Directions =
All records, exactly as written, minus the pictures: copy them out.

───── Dataset content ─────

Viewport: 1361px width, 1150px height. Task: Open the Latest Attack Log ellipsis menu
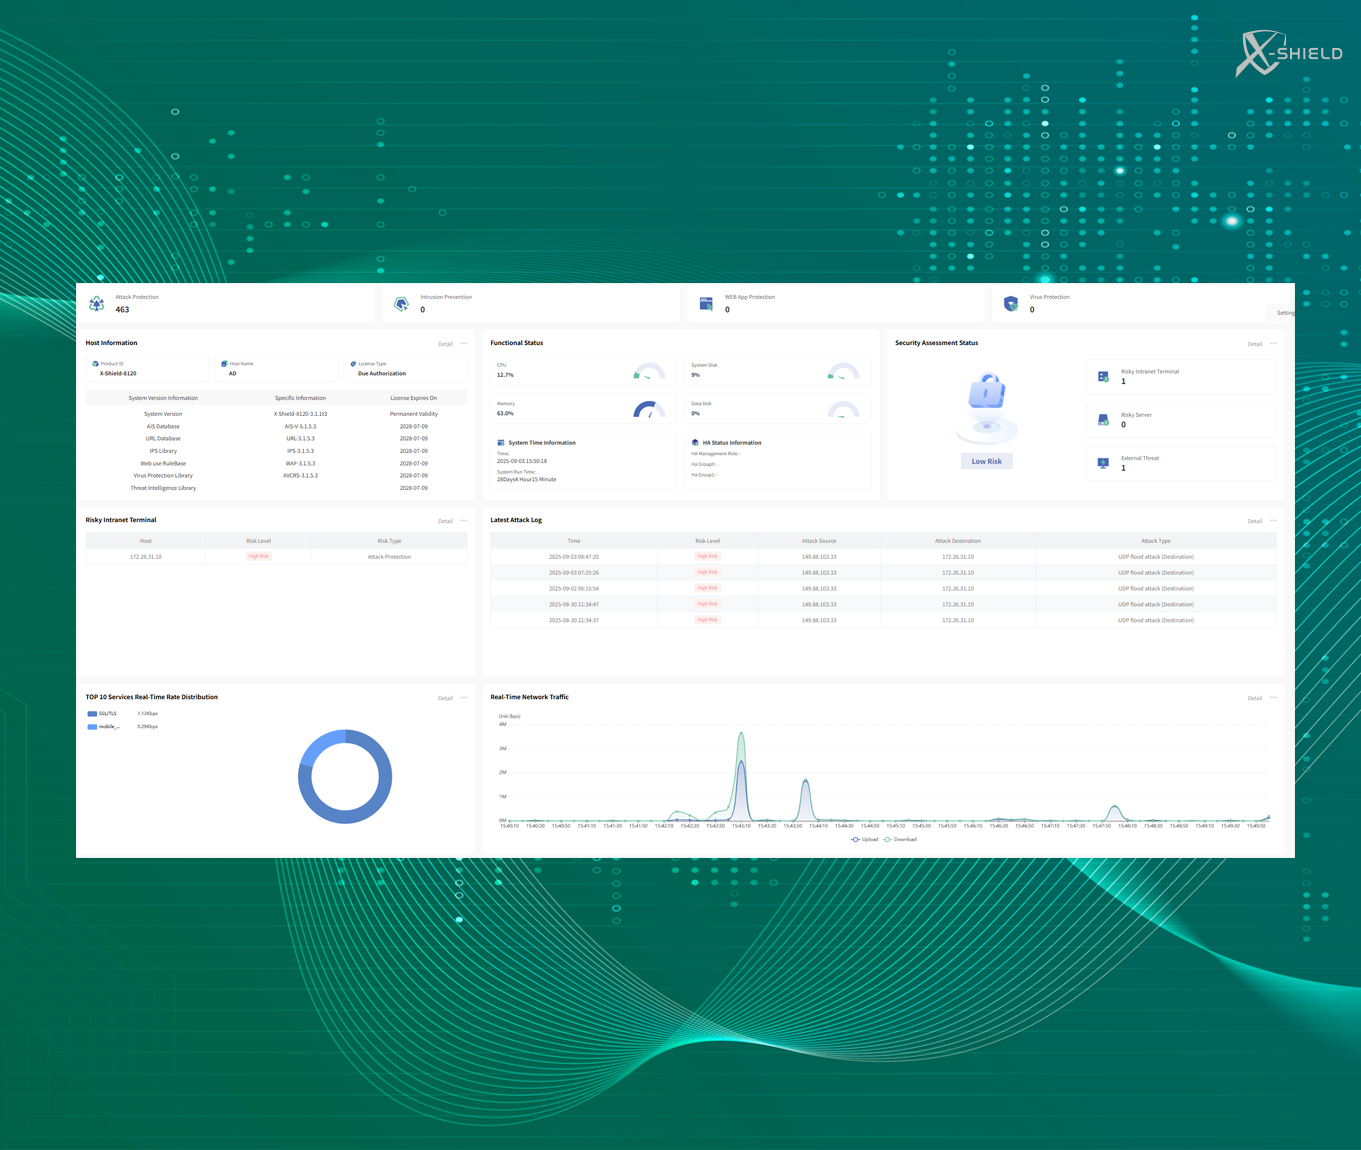pos(1273,521)
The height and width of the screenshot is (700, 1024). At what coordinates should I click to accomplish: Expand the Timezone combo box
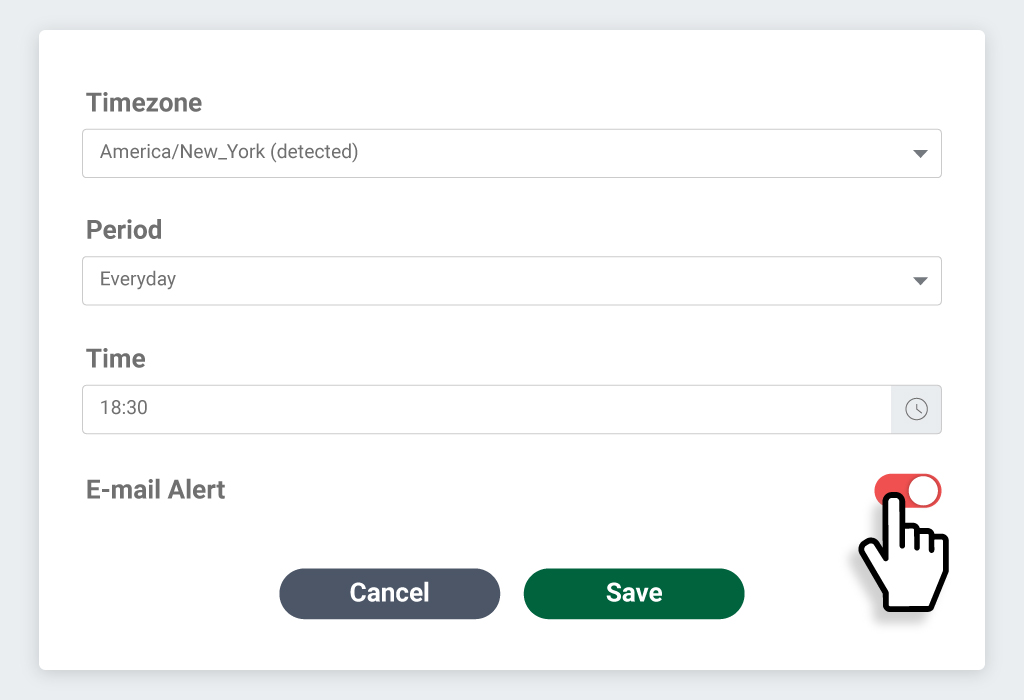click(512, 153)
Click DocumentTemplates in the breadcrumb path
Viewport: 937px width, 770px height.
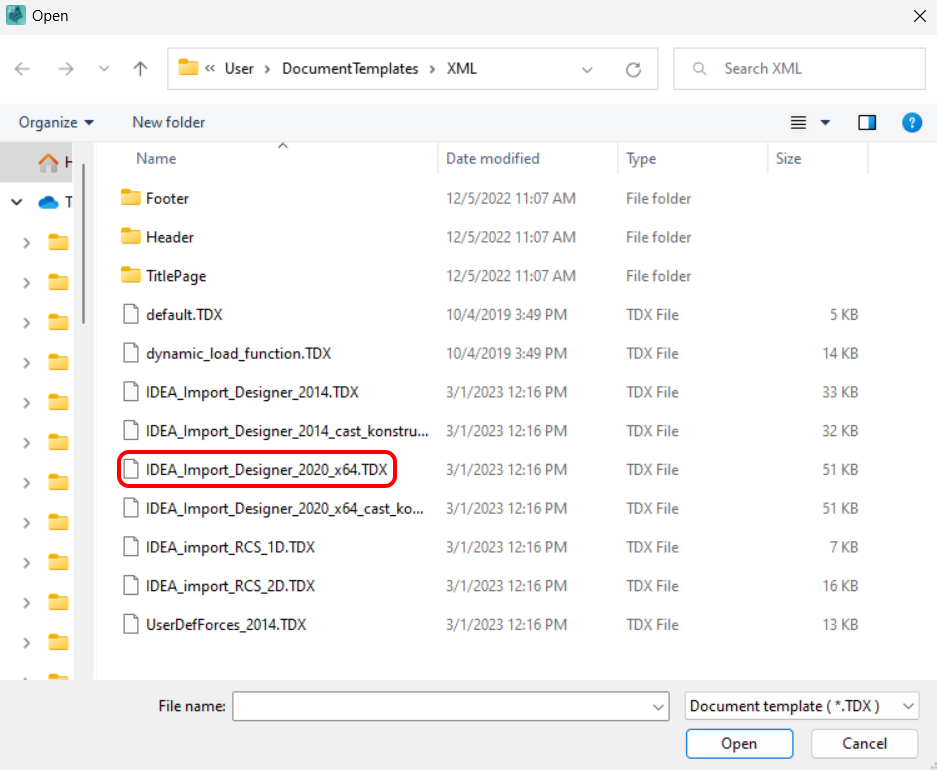pos(350,69)
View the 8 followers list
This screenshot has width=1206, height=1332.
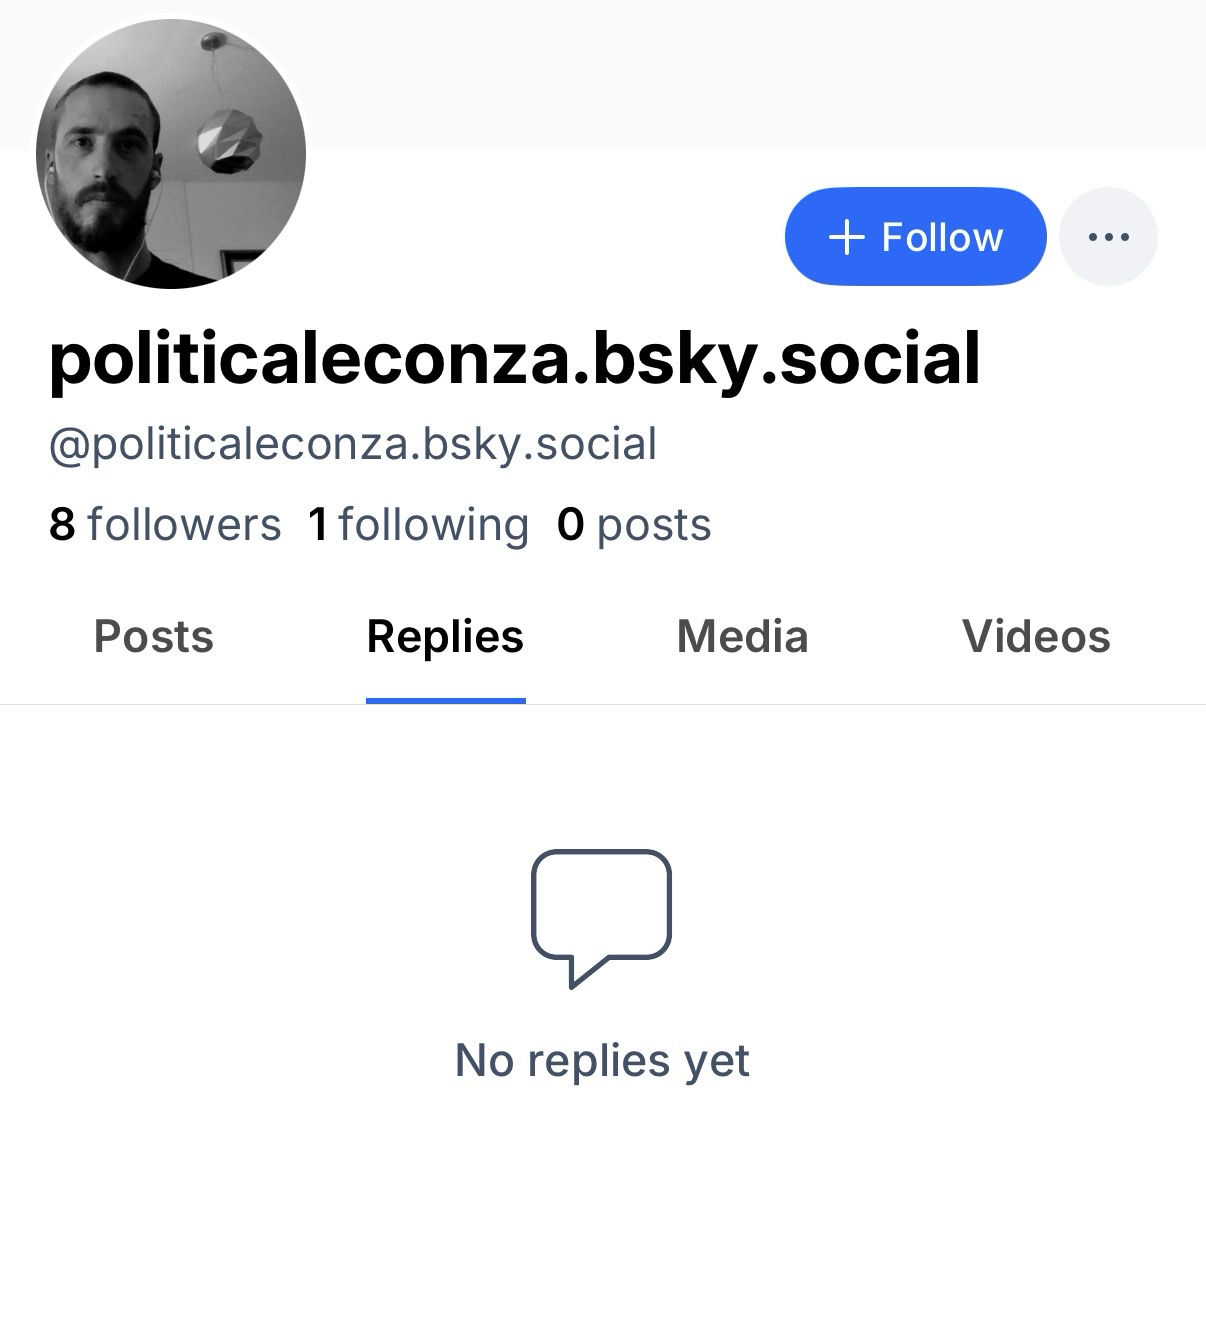coord(165,524)
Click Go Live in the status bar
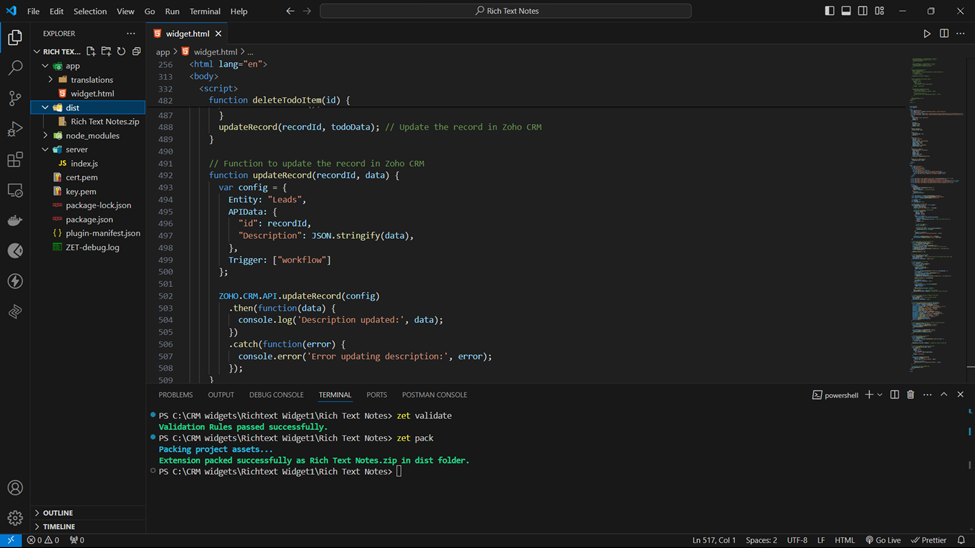Screen dimensions: 975x548 click(882, 540)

─────

Response box =
Viewport: 1361px width, 1150px height. Task: Open the Latest Attack Log ellipsis menu
pos(1273,521)
The height and width of the screenshot is (700, 1024). At what coordinates should I click to accomplish: Expand the Timezone combo box
click(512, 153)
Click DocumentTemplates in the breadcrumb path
Viewport: 937px width, 770px height.
pos(350,69)
View the 8 followers list
This screenshot has width=1206, height=1332.
coord(165,524)
Click Go Live in the status bar
Screen dimensions: 975x548 click(882, 540)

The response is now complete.